I’m getting this error.

Using backend: pytorch
Graph(num_nodes=12651, num_edges=2485,
      ndata_schemes={'feat': Scheme(shape=(), dtype=torch.int64), 'label': Scheme(shape=(), dtype=torch.int64), 'train_mask': Scheme(shape=(), dtype=torch.bool), 'val_mask': Scheme(shape=(), dtype=torch.bool), 'test_mask': Scheme(shape=(), dtype=torch.bool)}
      edata_schemes={'edges': Scheme(shape=(), dtype=torch.int64)})
Number of categories: 52
Node features
{'feat': tensor([    18154,         0, 835243411,  ...,     17362,     11490,
            11490], device='cuda:0'), 'label': tensor([23, 42, 22,  ..., 42, 25, 15], device='cuda:0'), 'train_mask': tensor([ True,  True,  True,  ..., False, False, False], device='cuda:0'), 'val_mask': tensor([False, False, False,  ..., False, False, False], device='cuda:0'), 'test_mask': tensor([False, False, False,  ...,  True,  True,  True], device='cuda:0')}
Edge features
{'edges': tensor([29, 13, 14,  ...,  0,  0,  0], device='cuda:0')}
tensor([    18154,         0, 835243411,  ...,     17362,     11490,
            11490], device='cuda:0')
52
Traceback (most recent call last):
  File "/home/irfan/PycharmProjects/Graphs/two_layers.py", line 84, in <module>
    train(g, model)
  File "/home/irfan/PycharmProjects/Graphs/two_layers.py", line 51, in train
    logits = model(g, features)
  File "/home/irfan/environments/Graphs/lib/python3.6/site-packages/torch/nn/modules/module.py", line 727, in _call_impl
    result = self.forward(*input, **kwargs)
  File "/home/irfan/PycharmProjects/Graphs/two_layers.py", line 32, in forward
    h = self.conv1(g, in_feat)
  File "/home/irfan/environments/Graphs/lib/python3.6/site-packages/torch/nn/modules/module.py", line 727, in _call_impl
    result = self.forward(*input, **kwargs)
  File "/home/irfan/environments/Graphs/lib/python3.6/site-packages/dgl/nn/pytorch/conv/graphconv.py", line 417, in forward
    graph.srcdata['h'] = feat_src
  File "/home/irfan/environments/Graphs/lib/python3.6/site-packages/dgl/view.py", line 81, in __setitem__
    self._graph._set_n_repr(self._ntid, self._nodes, {key : val})
  File "/home/irfan/environments/Graphs/lib/python3.6/site-packages/dgl/heterograph.py", line 3993, in _set_n_repr
    ' Got %d and %d instead.' % (nfeats, num_nodes))
dgl._ffi.base.DGLError: Expect number of features to match number of nodes (len(u)). Got 1000 and 12651 instead.

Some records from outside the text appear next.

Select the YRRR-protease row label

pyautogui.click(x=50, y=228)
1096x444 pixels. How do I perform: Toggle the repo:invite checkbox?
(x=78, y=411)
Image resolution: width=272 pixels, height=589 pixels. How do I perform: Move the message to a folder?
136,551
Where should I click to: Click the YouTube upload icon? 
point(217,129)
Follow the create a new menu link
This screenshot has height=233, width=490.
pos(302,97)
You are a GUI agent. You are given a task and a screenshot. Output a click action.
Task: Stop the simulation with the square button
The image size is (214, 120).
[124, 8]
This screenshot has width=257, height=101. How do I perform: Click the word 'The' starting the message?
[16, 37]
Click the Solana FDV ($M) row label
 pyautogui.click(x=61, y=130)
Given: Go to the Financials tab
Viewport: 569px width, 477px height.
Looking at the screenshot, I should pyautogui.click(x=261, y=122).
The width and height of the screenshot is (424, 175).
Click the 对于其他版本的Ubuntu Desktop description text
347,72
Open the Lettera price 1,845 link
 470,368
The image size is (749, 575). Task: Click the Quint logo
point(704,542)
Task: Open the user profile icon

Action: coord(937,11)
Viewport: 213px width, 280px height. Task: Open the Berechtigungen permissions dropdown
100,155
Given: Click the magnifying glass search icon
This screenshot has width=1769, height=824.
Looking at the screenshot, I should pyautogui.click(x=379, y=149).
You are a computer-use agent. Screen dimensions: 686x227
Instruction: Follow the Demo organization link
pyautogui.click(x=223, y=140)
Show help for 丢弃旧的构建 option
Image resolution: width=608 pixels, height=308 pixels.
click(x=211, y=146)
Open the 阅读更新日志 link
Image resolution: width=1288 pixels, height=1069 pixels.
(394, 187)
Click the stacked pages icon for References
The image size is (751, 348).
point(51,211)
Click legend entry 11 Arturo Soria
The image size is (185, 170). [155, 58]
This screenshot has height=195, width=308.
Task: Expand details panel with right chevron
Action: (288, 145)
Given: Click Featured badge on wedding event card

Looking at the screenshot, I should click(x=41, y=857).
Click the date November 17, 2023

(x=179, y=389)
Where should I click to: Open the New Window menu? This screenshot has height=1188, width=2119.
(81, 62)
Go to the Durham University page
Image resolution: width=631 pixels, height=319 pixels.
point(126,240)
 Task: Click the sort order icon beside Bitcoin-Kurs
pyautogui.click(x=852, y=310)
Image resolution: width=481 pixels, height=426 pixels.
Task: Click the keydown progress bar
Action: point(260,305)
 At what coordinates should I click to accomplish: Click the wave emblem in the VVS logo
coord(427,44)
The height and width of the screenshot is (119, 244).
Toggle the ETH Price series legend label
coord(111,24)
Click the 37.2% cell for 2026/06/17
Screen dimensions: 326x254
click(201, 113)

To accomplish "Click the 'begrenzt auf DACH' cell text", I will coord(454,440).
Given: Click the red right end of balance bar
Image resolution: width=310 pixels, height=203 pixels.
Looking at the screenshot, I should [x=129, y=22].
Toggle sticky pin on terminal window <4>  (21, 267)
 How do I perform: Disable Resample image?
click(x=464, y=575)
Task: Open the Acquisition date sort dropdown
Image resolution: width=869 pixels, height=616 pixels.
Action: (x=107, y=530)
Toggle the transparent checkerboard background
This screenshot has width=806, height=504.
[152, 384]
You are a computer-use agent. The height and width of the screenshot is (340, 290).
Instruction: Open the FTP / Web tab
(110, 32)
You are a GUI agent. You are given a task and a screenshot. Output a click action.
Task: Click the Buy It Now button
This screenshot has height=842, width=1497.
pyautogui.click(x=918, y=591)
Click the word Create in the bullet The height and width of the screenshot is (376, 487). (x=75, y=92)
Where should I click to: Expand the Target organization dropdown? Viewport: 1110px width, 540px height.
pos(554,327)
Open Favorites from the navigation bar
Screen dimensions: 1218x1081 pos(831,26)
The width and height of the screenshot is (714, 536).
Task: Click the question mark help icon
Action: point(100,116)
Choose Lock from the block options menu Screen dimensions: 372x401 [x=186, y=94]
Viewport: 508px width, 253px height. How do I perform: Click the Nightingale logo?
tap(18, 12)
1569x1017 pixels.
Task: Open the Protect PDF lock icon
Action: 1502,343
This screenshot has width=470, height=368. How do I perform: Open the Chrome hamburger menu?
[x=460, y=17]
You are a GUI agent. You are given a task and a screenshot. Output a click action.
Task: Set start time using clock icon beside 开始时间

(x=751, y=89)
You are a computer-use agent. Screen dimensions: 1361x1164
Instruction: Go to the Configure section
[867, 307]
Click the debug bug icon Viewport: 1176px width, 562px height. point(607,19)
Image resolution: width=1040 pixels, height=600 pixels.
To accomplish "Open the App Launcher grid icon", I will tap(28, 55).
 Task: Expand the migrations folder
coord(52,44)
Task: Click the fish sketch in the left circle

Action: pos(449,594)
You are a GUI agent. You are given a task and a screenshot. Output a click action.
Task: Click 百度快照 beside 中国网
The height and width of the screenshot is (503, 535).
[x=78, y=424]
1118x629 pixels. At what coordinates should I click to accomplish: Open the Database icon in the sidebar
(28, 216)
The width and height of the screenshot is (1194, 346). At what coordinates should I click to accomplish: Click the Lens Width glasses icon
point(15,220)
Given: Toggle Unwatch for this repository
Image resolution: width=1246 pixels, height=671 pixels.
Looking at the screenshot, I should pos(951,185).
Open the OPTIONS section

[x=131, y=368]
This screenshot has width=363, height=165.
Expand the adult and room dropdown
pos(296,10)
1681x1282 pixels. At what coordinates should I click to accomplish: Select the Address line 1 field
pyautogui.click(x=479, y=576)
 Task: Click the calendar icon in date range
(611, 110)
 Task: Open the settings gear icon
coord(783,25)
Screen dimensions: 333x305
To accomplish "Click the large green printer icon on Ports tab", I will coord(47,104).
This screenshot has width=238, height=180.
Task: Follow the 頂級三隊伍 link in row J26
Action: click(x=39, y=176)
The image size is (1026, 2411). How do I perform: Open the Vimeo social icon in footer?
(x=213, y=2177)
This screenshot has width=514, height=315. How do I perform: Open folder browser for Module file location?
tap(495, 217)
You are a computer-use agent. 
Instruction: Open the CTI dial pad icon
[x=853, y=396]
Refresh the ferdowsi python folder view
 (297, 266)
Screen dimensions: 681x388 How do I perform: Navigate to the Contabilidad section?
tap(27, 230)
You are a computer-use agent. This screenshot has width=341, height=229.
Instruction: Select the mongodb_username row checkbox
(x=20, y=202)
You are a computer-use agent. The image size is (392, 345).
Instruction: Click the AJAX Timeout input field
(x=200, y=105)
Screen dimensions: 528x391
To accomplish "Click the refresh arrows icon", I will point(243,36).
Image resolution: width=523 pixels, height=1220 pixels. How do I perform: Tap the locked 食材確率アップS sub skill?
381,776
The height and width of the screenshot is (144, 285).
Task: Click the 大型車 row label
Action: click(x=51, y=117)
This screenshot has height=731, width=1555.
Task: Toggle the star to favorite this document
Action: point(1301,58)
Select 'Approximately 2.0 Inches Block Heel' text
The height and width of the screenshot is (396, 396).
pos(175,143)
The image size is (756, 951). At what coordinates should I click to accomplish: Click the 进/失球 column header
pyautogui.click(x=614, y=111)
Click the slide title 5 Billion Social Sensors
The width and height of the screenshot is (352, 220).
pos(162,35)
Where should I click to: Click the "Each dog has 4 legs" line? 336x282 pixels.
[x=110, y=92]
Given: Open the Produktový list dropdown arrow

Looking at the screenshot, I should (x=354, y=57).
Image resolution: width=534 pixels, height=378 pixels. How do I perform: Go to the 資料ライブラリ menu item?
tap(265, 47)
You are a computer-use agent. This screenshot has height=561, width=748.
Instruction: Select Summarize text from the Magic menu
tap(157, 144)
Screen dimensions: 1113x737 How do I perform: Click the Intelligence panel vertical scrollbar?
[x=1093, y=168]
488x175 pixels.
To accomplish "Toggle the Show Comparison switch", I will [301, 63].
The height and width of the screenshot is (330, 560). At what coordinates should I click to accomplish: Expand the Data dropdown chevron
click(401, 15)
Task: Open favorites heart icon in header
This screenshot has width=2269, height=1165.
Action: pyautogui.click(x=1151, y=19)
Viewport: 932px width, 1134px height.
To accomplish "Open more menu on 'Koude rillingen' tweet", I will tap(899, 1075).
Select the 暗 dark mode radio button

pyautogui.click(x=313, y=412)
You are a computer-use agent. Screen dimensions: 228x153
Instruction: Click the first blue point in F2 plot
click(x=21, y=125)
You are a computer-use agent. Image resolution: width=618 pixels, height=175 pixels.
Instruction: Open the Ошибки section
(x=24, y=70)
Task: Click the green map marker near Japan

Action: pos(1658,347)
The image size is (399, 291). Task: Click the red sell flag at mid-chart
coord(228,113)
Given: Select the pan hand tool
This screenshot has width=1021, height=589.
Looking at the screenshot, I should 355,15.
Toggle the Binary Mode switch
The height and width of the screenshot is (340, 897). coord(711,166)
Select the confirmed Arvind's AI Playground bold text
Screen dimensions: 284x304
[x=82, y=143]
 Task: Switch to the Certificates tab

mufeili · April 10, 2021, 10:57am

Can you provide a code snippet for reproducing the error?

mufeili · April 10, 2021, 1:13pm

What’s the shape of g.ndata['feat']? If it has a shape of (N), you need to do g.ndata['feat'] = g.ndata['feat'].unsqueeze(-1). Then you need to change model = GCN(g.ndata['feat'].shape[0], 1000, dataset.num_classes).to('cuda') to model = GCN(g.ndata['feat'].shape[1], 1000, dataset.num_classes).to('cuda')

system · May 10, 2021, 1:14pm

This topic was automatically closed 30 days after the last reply. New replies are no longer allowed.